Why I love the ESP8266

Underneath the silver square on the larger, rectangular breakout board sits my favourite micro-controller, the ESP8266 by Espressif – the perfect* starting point for all your IoT projects.

Not only are these little super-stars crazily cheap, less than $10 each, they can run from batteries, have a deep sleep mode to conserve power and yet have WiFi built in – along with digital I/O pins, an Analog to Digital Converter and more …

For programming, I’m a fan of the Arduino framework which fully supports these micro-controllers and is not only easy to use but has a wealth of libraries and support available on the internet. You can get the Arduino IDE from arduino.cc and  the ESP8266 Arduino SDK is maintained on github.com

There is an abundance of web help for getting going with this combination, and I’m not going to repeat or dive deep with that here. You could do worse than begin with this README.md from the link above.

UPDATE

Since I began my IoT projects, Amazon has taken stewardship of FreeRTOS, a different (non-Arduino) operating system for micro-controllers that is more suitable for robust commercial applications than my little hobby projects.

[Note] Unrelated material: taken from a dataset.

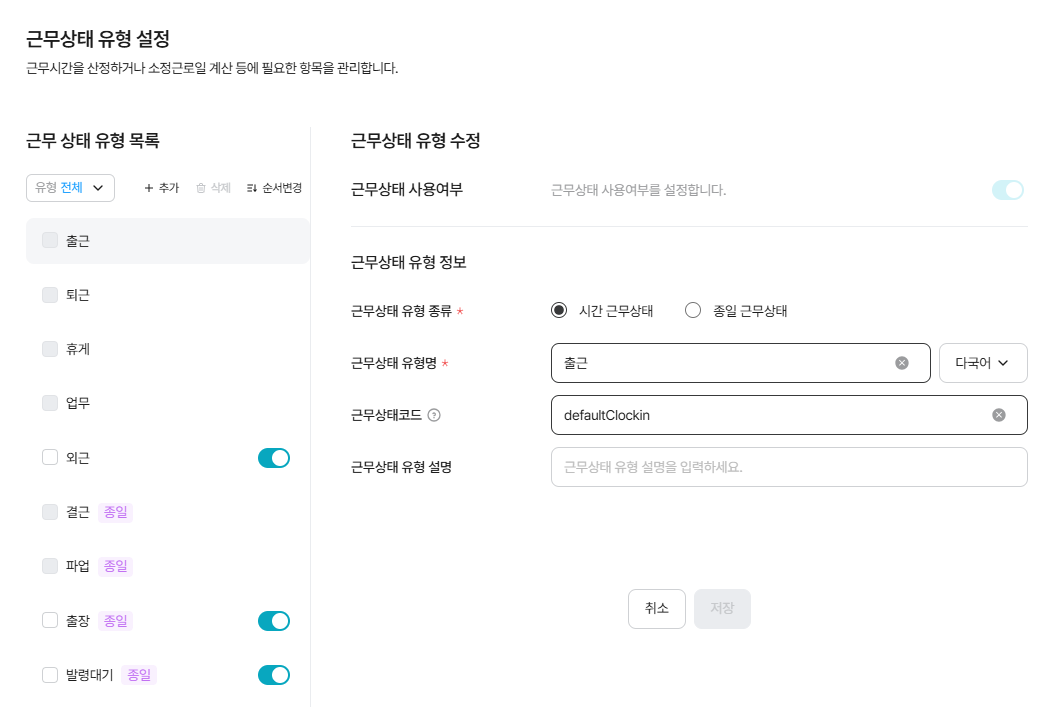Viewport: 1056px width, 721px height.
Task: Choose the 시간 근무상태 radio option
Action: 559,310
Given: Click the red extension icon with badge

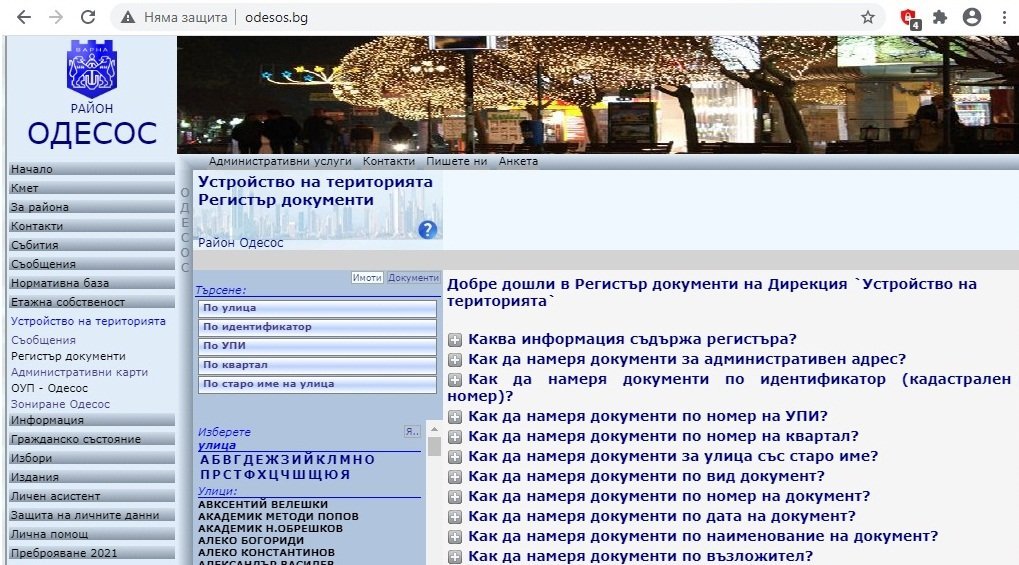Looking at the screenshot, I should (x=908, y=17).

Amazon FreeRTOS doesn’t yet run on the ESP8266 but does run on the more powerful ESP32 and I’m planning to migrate my projects to that combination in future as time permits.

*Well, almost perfect.

One of the challenges with memory and cpu constrained micro-controllers is negotiating a secure connection to the cloud service where you may be sending and receiving messages. In particular, performing validation of the certificate chain is – or at least was when I began, beyond the capabilities of this little chip.

It is still capable of negotiating a TLS 1.2 connection and using a client X.509 certificate to authenticate, which is good, but it’s important to note that without being able to validate the server certificate, a man in the middle attack is technically possible. I elected to accept this risk for my tinkering, however I have now begun to migrate to the big brother to the ESP8266, the ESP32, which is capable of making a more secure connection by validating the server provided certificate chain.